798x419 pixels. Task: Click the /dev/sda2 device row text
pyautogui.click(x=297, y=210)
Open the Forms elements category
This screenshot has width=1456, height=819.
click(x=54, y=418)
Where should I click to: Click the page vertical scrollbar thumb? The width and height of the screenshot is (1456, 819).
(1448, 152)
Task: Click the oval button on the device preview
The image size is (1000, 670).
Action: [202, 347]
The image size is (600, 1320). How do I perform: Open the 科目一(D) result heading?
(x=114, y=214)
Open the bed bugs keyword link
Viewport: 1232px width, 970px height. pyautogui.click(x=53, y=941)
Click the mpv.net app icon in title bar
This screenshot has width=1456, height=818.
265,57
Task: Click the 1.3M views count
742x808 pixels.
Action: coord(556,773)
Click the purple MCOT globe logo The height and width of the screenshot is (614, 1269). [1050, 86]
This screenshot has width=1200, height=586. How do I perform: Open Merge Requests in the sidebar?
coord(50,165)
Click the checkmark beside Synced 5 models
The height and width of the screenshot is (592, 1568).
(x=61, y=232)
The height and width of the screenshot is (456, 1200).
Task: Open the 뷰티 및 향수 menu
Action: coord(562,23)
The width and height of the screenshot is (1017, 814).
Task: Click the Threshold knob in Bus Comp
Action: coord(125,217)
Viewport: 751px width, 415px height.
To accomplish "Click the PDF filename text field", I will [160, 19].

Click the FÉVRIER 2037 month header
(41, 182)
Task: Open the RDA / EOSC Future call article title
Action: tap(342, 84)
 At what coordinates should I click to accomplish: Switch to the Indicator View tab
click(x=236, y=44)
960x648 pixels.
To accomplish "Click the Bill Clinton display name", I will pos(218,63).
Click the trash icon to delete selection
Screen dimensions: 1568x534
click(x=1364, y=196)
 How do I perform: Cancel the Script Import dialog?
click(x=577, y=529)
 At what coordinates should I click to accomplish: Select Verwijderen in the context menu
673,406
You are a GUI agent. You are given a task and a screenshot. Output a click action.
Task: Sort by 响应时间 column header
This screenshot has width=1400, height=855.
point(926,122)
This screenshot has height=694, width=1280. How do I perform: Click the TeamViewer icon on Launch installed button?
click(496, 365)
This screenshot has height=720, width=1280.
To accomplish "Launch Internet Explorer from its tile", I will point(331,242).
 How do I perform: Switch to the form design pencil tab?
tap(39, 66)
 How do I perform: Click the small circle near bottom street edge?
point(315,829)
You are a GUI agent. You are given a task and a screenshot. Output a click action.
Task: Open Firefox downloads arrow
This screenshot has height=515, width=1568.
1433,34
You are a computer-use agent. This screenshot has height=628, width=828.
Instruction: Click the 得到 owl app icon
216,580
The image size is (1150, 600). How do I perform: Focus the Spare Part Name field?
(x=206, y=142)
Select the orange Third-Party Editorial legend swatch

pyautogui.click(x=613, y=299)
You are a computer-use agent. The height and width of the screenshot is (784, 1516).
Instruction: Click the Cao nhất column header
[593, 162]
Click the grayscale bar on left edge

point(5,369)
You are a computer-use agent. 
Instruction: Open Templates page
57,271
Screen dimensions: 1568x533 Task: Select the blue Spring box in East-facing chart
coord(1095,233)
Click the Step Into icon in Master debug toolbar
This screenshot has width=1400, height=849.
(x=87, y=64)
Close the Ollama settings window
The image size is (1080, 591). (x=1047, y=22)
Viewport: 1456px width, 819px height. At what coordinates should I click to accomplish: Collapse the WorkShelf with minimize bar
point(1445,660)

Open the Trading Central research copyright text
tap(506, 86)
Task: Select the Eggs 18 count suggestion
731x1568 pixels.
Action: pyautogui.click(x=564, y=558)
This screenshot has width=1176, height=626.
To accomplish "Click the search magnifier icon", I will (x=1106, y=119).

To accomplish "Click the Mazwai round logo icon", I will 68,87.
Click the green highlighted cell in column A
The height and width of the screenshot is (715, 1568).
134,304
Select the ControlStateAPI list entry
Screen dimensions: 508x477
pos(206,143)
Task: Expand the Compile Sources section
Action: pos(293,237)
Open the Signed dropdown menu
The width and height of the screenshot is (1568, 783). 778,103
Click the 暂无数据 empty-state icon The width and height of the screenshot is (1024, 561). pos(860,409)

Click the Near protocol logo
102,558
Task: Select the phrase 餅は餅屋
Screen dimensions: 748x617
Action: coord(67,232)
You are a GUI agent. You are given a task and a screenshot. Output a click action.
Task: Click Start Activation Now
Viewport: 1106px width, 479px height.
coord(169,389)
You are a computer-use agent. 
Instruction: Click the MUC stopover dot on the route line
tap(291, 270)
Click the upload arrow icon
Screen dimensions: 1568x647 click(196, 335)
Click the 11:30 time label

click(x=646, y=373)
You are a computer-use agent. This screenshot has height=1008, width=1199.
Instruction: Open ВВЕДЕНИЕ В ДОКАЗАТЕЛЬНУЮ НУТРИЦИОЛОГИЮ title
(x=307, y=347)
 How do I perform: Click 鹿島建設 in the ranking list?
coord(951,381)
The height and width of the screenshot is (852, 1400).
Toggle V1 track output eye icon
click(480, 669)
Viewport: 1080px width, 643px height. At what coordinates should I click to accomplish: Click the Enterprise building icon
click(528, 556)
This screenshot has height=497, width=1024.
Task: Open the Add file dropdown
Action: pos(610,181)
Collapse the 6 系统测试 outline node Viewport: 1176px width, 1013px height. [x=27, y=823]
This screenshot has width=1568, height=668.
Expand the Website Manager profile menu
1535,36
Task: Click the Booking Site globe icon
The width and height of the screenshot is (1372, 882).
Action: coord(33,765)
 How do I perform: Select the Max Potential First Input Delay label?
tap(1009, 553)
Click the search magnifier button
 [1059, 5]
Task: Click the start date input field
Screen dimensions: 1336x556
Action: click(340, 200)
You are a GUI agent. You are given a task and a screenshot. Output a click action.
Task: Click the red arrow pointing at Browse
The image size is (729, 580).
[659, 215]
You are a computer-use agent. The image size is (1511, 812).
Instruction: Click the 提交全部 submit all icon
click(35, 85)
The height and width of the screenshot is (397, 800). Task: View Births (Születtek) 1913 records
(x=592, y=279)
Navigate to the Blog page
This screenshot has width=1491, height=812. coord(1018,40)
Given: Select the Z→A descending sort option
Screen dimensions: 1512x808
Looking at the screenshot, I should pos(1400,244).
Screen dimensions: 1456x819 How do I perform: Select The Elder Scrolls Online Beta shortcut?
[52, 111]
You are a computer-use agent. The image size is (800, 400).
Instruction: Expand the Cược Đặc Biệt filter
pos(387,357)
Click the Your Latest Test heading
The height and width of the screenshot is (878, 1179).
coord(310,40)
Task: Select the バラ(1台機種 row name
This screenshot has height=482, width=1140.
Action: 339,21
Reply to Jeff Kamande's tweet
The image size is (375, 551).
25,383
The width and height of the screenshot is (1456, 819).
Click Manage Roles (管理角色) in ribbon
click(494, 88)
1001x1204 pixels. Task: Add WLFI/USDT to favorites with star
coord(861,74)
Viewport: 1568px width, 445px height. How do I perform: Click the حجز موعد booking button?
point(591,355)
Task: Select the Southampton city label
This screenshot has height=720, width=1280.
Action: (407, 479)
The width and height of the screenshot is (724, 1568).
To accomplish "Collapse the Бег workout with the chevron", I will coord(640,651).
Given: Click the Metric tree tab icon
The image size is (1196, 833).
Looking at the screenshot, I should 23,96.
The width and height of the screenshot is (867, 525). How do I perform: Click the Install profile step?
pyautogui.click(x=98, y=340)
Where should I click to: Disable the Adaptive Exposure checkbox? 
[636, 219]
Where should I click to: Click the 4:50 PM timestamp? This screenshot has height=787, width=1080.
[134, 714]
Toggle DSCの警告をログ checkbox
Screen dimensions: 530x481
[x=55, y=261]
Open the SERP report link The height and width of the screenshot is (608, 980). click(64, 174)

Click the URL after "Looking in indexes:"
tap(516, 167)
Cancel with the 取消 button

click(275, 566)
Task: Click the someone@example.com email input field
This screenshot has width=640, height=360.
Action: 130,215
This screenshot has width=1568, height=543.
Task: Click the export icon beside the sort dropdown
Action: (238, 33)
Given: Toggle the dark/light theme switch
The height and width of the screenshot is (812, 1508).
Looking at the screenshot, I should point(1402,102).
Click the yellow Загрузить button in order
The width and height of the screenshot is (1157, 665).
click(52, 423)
• • • • •
To be done —
Output the stretch of data from the line containing "Task: Select the バラ(1台機種 row name" through the line containing "click(275, 566)", both included, reproducing each line verbatim.

Result for this exercise —
Task: Select the バラ(1台機種 row name
This screenshot has height=482, width=1140.
Action: 339,21
Reply to Jeff Kamande's tweet
The image size is (375, 551).
25,383
The width and height of the screenshot is (1456, 819).
Click Manage Roles (管理角色) in ribbon
click(494, 88)
1001x1204 pixels. Task: Add WLFI/USDT to favorites with star
coord(861,74)
Viewport: 1568px width, 445px height. How do I perform: Click the حجز موعد booking button?
point(591,355)
Task: Select the Southampton city label
This screenshot has height=720, width=1280.
Action: (407, 479)
The width and height of the screenshot is (724, 1568).
To accomplish "Collapse the Бег workout with the chevron", I will coord(640,651).
Given: Click the Metric tree tab icon
The image size is (1196, 833).
Looking at the screenshot, I should 23,96.
The width and height of the screenshot is (867, 525). How do I perform: Click the Install profile step?
pyautogui.click(x=98, y=340)
Where should I click to: Disable the Adaptive Exposure checkbox? 
[636, 219]
Where should I click to: Click the 4:50 PM timestamp? This screenshot has height=787, width=1080.
[134, 714]
Toggle DSCの警告をログ checkbox
Screen dimensions: 530x481
[x=55, y=261]
Open the SERP report link The height and width of the screenshot is (608, 980). click(64, 174)

Click the URL after "Looking in indexes:"
tap(516, 167)
Cancel with the 取消 button

click(275, 566)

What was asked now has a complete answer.